Aerial Views

This photo was taken from above Fleet Lane.

Three of the aerial views on this page were taken in 1932. The first clearly shows the extensive Armitage stone quarry and the marl quarry where clay was dug for the two brick making kilns with the tall chimneys. The road in the foreground is Eshald Lane, previously known as Hesp Lane. To the right of the centre is a shed with four bays where grindstones were cut. On the horizon you can see Woodlesford church and to its left the tall chimney of Hulse’s factory, formerly Oddie’s paper mill. The stone under land behind the houses in New Woodlesford had largely been worked out by the 1930s and the area was used for allotments and piggeries before it was turned into a recreation ground with a football pitch and bowling green. (Photos courtesy Terry Elms.) 

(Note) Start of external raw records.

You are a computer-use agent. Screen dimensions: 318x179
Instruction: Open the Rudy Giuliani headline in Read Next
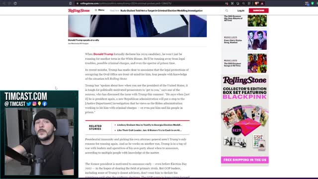pos(161,10)
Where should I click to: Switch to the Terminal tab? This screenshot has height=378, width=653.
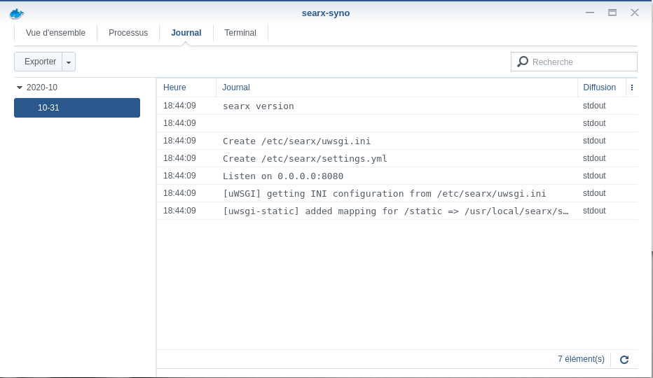[240, 33]
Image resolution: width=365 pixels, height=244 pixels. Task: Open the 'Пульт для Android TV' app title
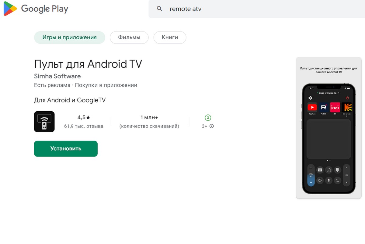(88, 64)
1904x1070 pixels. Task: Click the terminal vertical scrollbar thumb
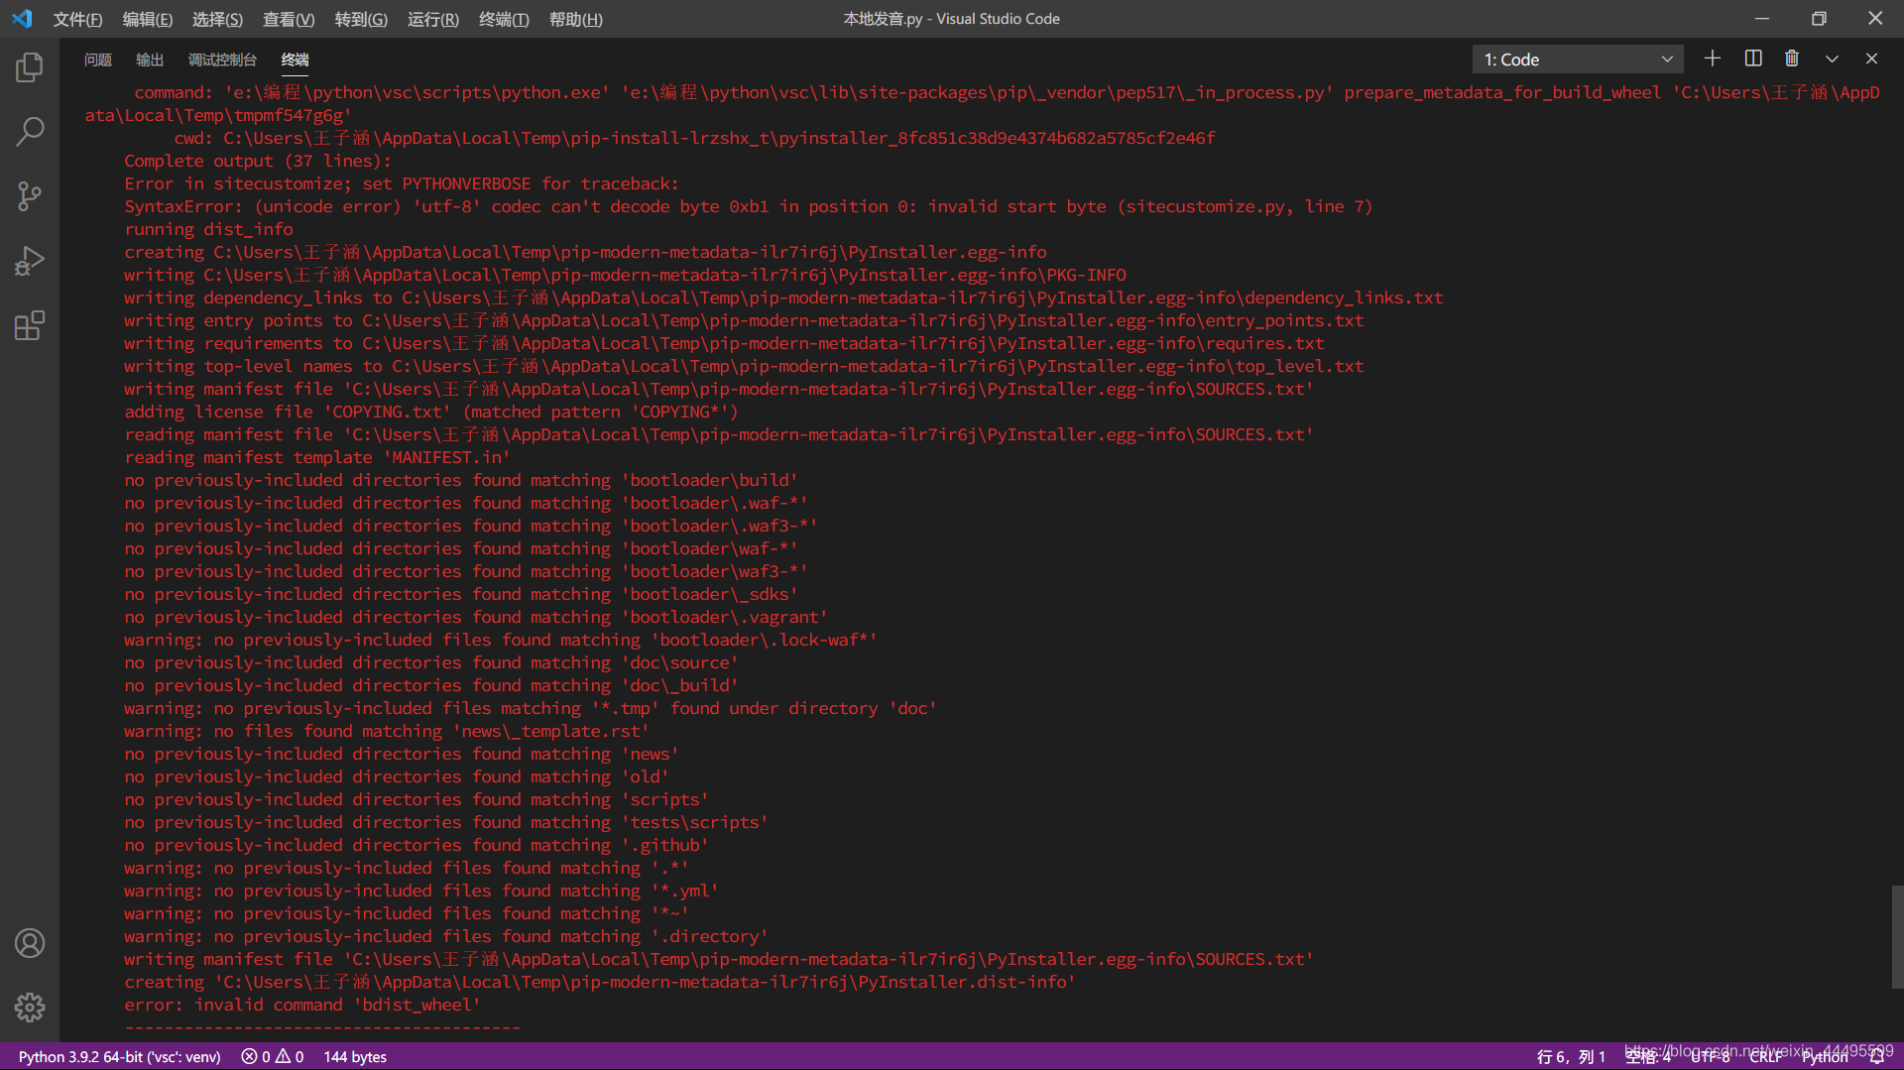(x=1896, y=937)
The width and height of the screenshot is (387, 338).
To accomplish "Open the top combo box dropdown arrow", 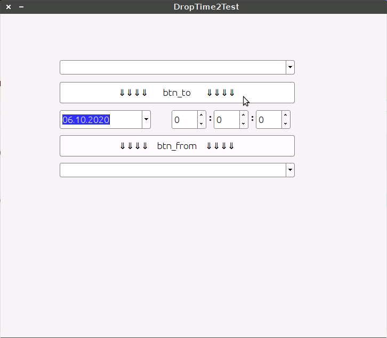I will click(x=290, y=67).
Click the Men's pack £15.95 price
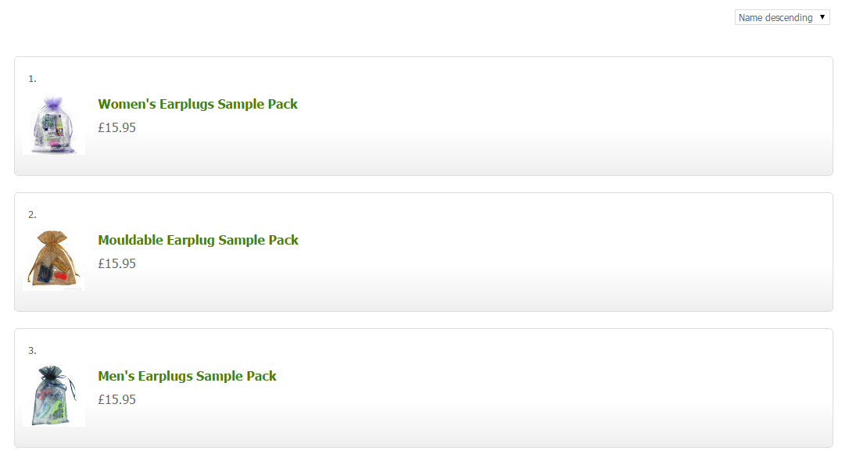Viewport: 849px width, 465px height. [117, 399]
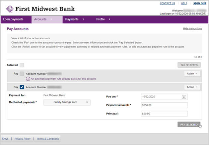Screen dimensions: 209x145
Task: Expand Action dropdown for first account
Action: (x=192, y=74)
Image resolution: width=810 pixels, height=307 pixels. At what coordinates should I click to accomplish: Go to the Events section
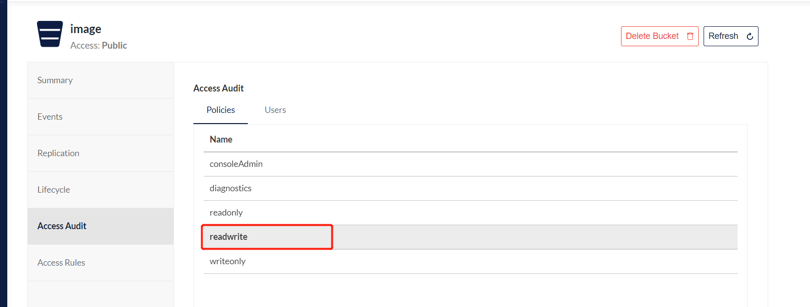click(50, 117)
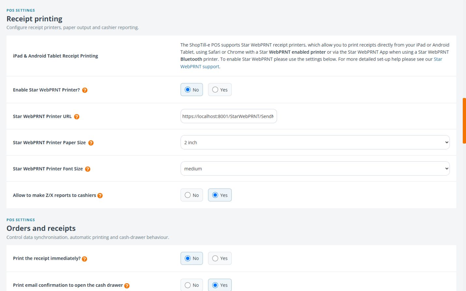Viewport: 466px width, 291px height.
Task: Click help icon beside Z/X reports to cashiers
Action: pos(100,196)
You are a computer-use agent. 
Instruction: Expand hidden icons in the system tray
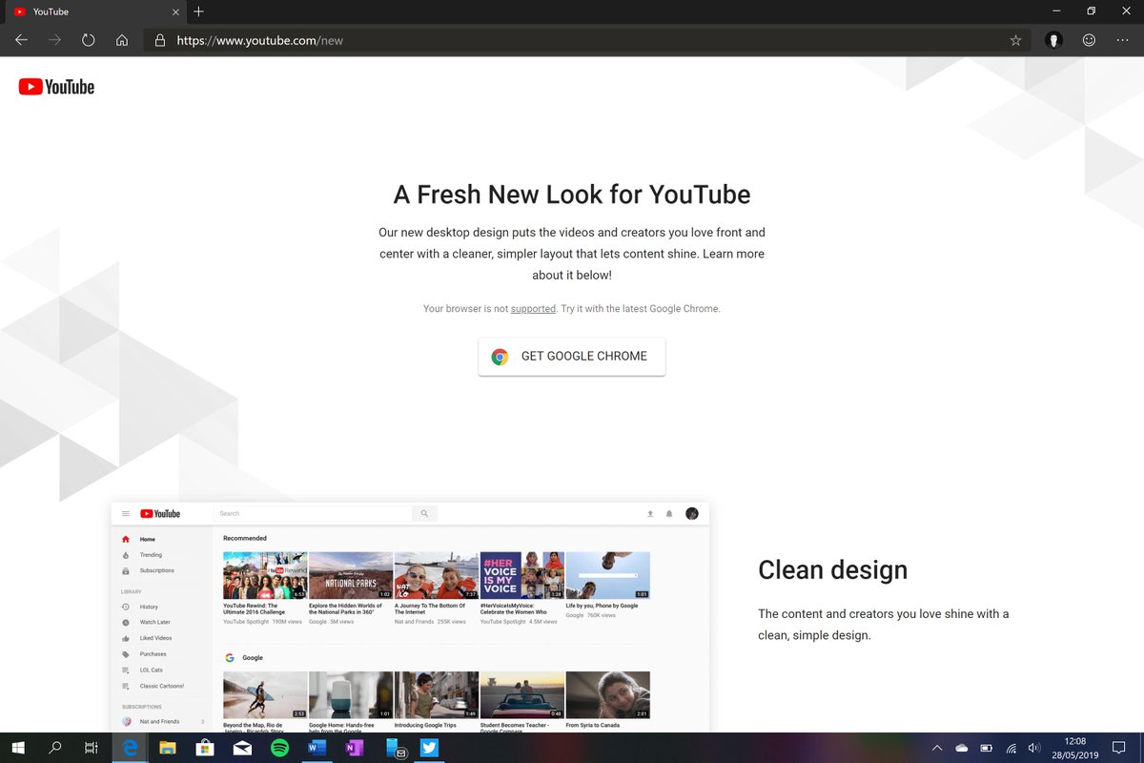coord(937,748)
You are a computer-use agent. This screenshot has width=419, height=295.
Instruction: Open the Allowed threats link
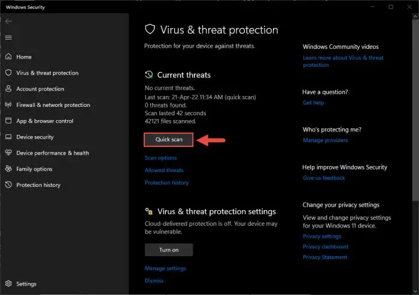164,170
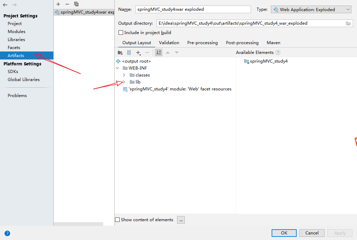Switch to the Validation tab
The width and height of the screenshot is (357, 240).
tap(169, 42)
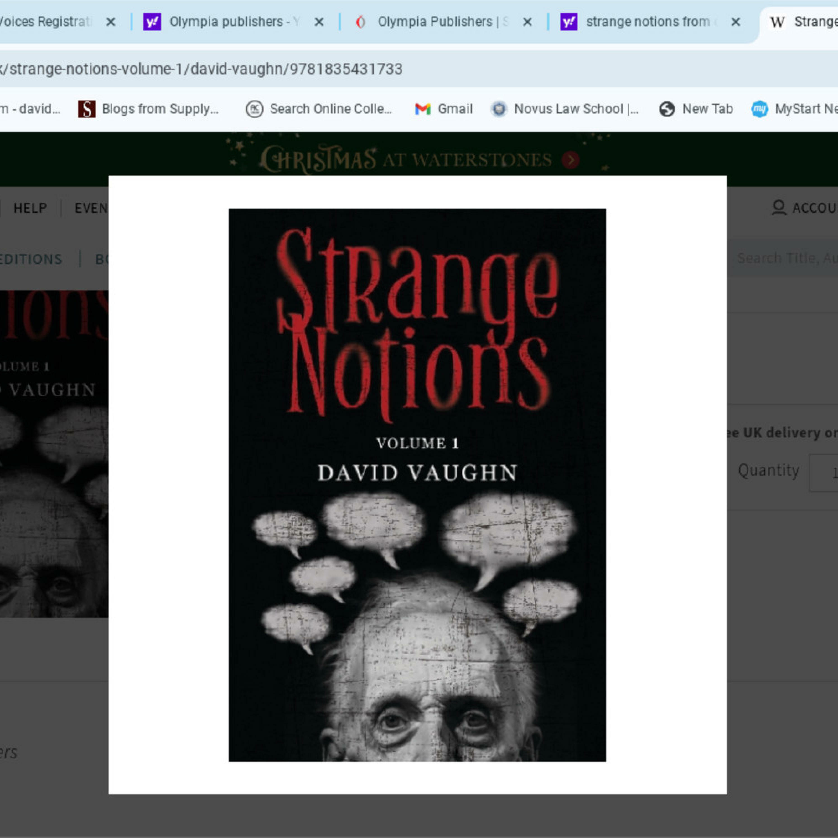Click the New Tab bookmark globe

[x=667, y=109]
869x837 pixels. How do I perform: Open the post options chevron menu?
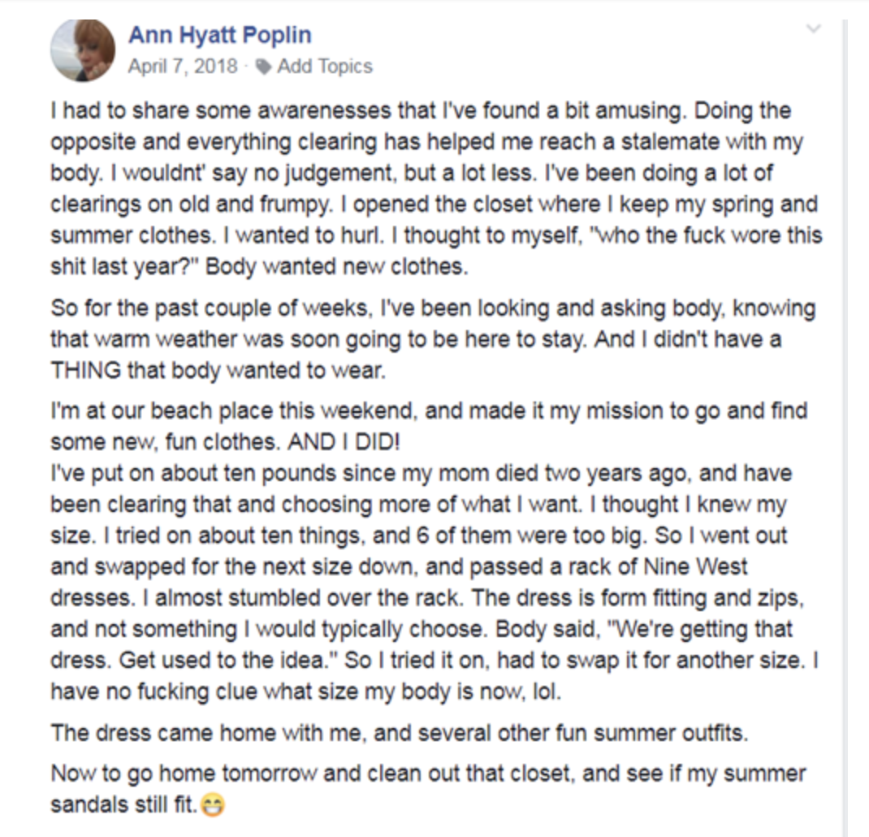812,28
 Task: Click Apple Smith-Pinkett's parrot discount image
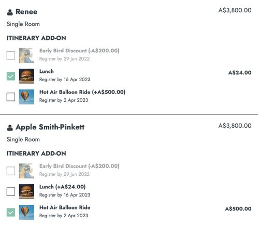[x=26, y=171]
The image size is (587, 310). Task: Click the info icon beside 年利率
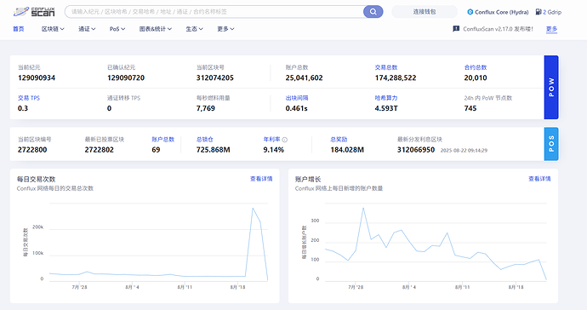(x=284, y=140)
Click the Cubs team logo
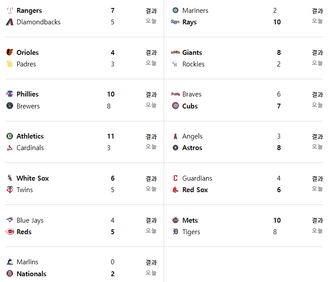This screenshot has height=282, width=332. pyautogui.click(x=176, y=106)
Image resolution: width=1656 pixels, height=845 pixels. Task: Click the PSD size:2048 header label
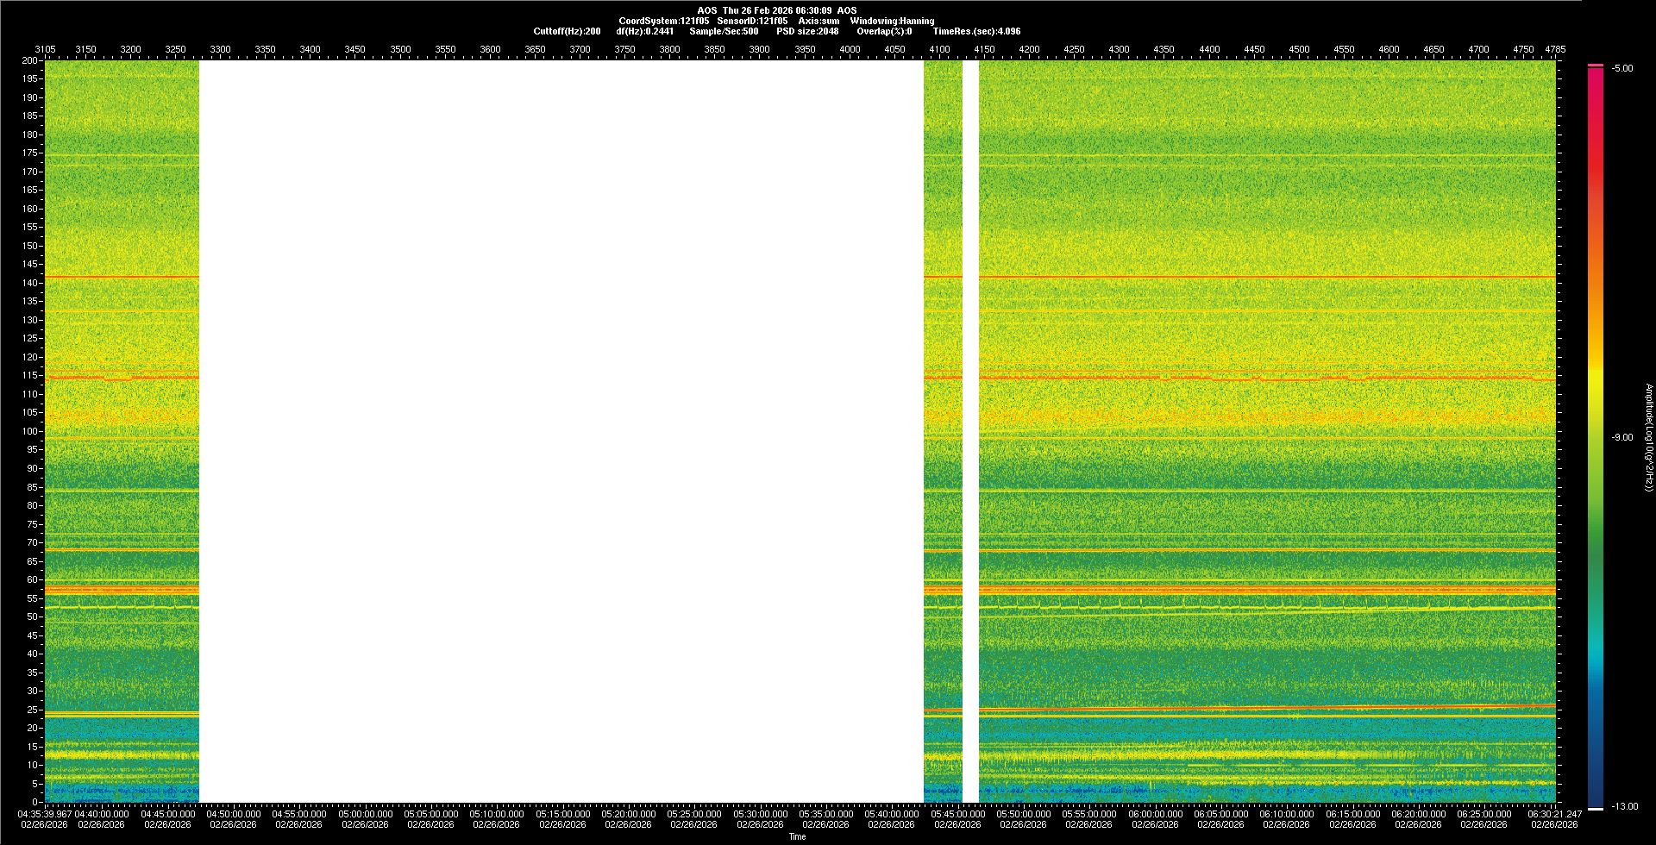click(x=807, y=31)
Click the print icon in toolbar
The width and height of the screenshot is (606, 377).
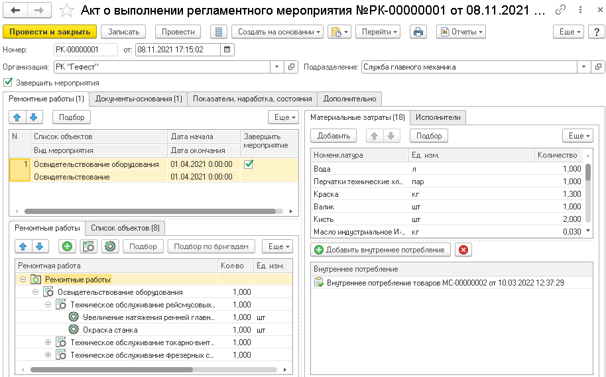tap(418, 32)
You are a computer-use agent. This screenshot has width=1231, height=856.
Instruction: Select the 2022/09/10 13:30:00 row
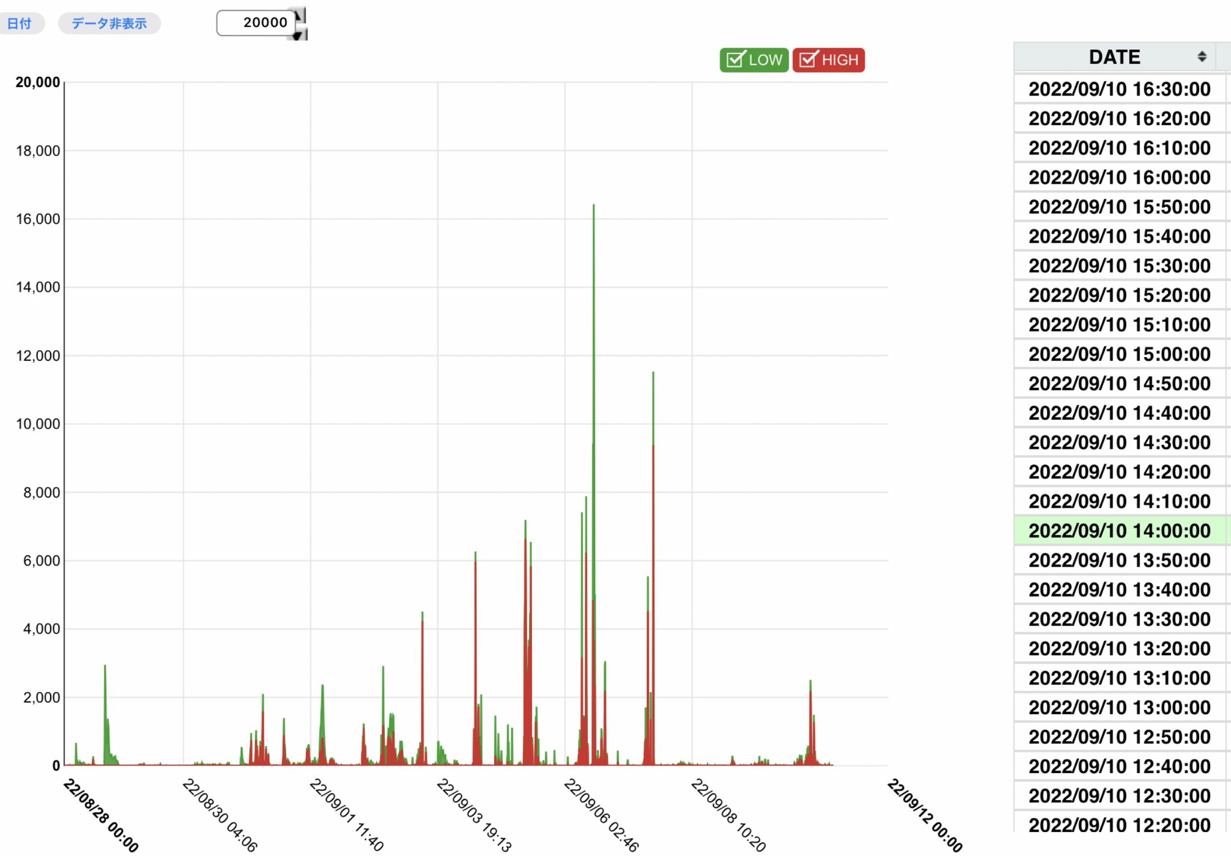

This photo was taken from roughly above the Old Masons pub. In the foreground is a garage with four petrol pumps on Aberford Road opened by Harry Brook in the 1920s. Behind the garage is an old quarry working filled with water, now the site of the Lidl supermarket. On the right of the picture is Fleet Lane. One of the buildings on the edge of the quarry housed Young and Doggett’s traction engines. The small building over the road from the garage was a shoe shop. In the distance behind the brick kilns Water Haigh colliery’s railway sidings are filled with empty coal wagons.
This view shows Fleet Lane in the foreground. In the distance is Bentley’s brewery with its water tower and chimney.
This view was taken in 2008 by Stephen Ward of the Rothwell Record. It clearly shows the railway and All Saint’s council estate which was built after the Second World War. Also between the railway and the Aire and Calder Navigation is the Maltings estate on the site of Bentley’s brewery. Toward’s the top of the picture the narrowest area between the canal and the railway was the site of a mine shaft dug in the 1870s.